In Money Road, Cash mines the jumble of emotions stirred by a journey through the Mississippi Delta, a place that gave us blues pioneer Robert Johnson, the Tallahatchie Bridge immortalized in Bobbie Gentry’s swampy Ode … and the murder of 14-year-old Emmett Till, which set the Civil Rights movement in motion.
The movement has a long way to go. Cash wrote The Killing Fields, about America’s ugly history of lynchings, after George Floyd’s killing by police in Minnesota last year.
Particle and Wave, a song exploring “the rainbow of suffering” we all experience, was inspired by a book about quantum physics, Cash told the audience.
Some of the evening’s most powerful moments were the quiet ones, with only Cash, Leventhal and his acoustic guitar sharing the stage.

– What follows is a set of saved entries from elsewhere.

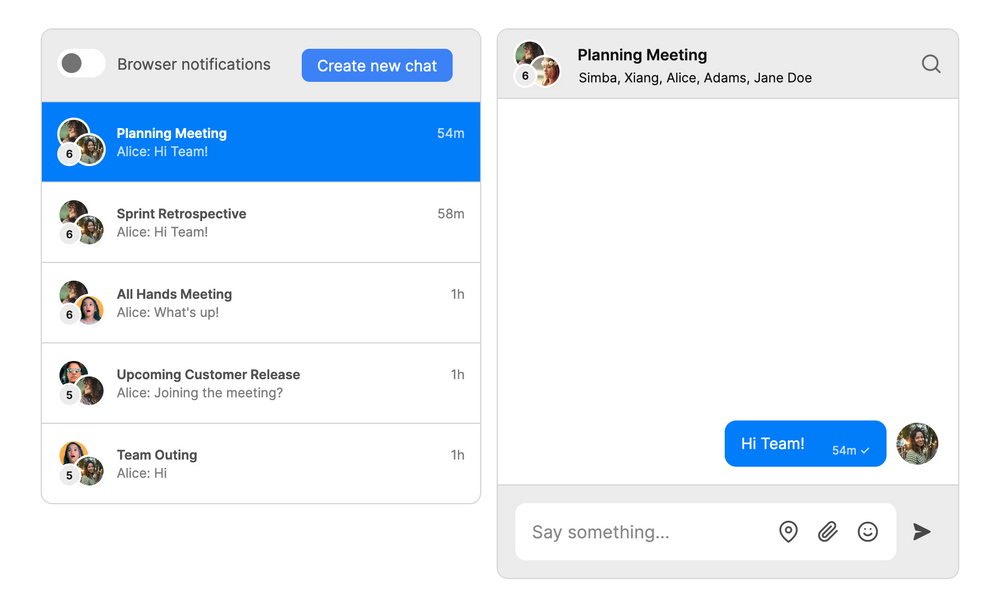This screenshot has width=1000, height=613.
Task: Attach a file with the paperclip icon
Action: pos(827,532)
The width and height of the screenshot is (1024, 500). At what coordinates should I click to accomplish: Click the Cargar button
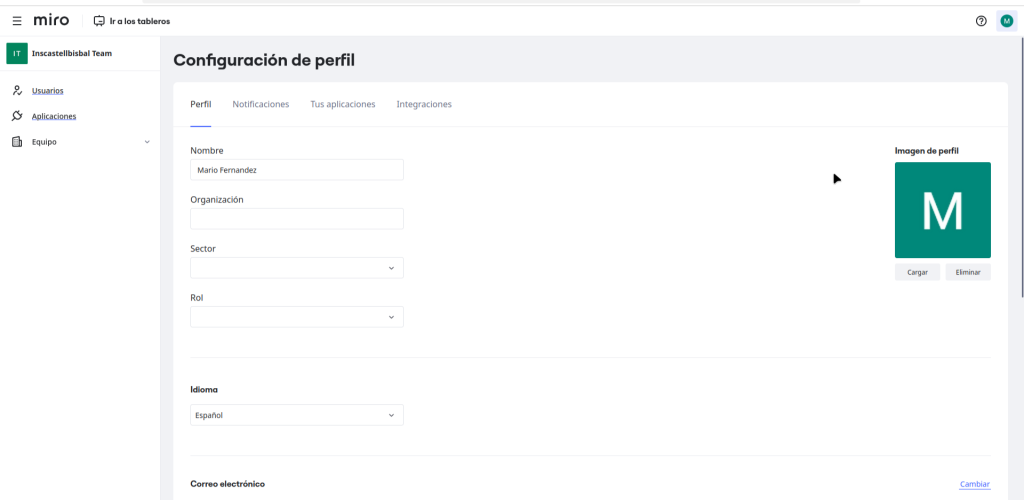coord(917,272)
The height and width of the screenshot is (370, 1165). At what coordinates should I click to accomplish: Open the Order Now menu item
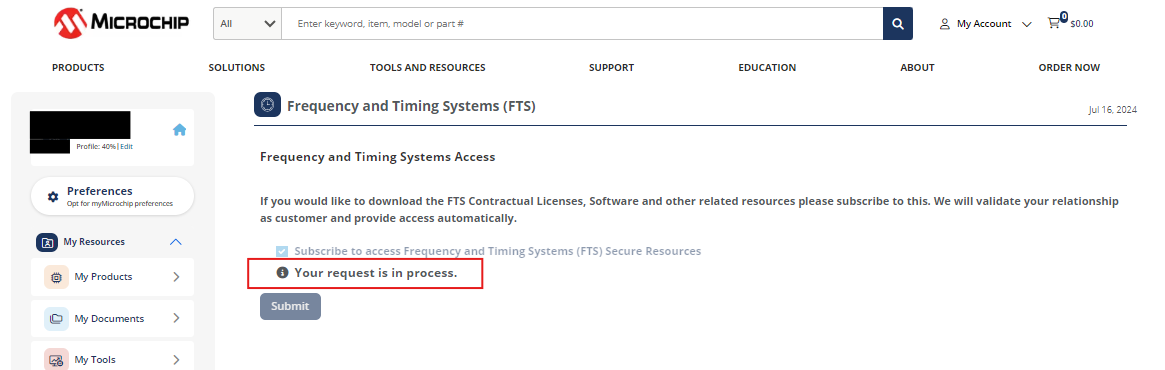[x=1069, y=68]
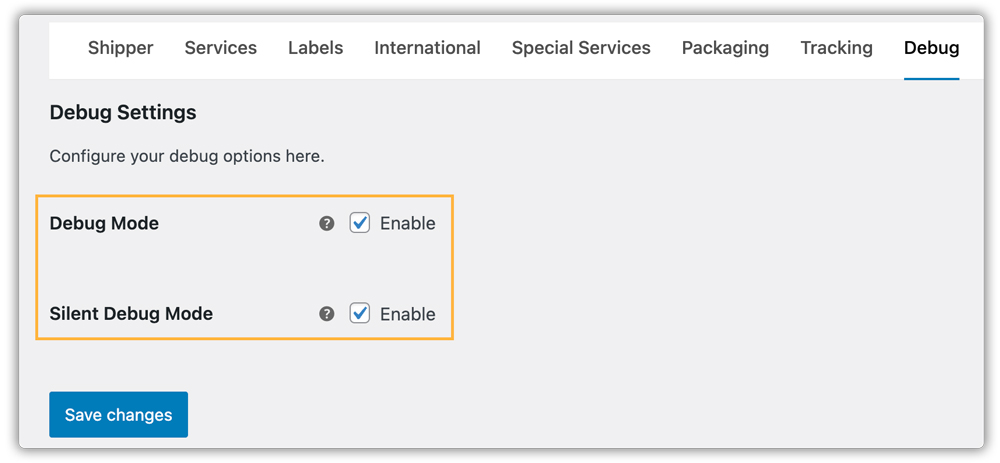The image size is (1000, 463).
Task: Select the International tab
Action: point(427,48)
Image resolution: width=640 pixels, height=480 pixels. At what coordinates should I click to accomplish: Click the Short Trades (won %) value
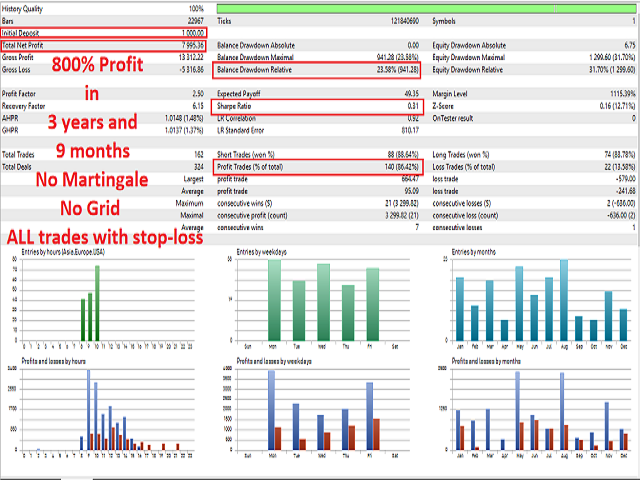[398, 155]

Lefty Frizzel’s Long Black Veil made the list of 100 essential country songs that her father gave Cash when she was a teenager. It’s really a folk ballad…mournful and chilling on this November night.
Shifting gears, Cash and her crew got feet stomping with a rip-roaring rendition of Tennessee Flat Top Box, her dad’s 1961 hit about a boy’s dream of country stardom.
And she showed off her pop chops on the encore, Seven Year Ache, her breakthrough crossover hit from 1981.
Great songs are forever. Keep ’em coming, Rosanne.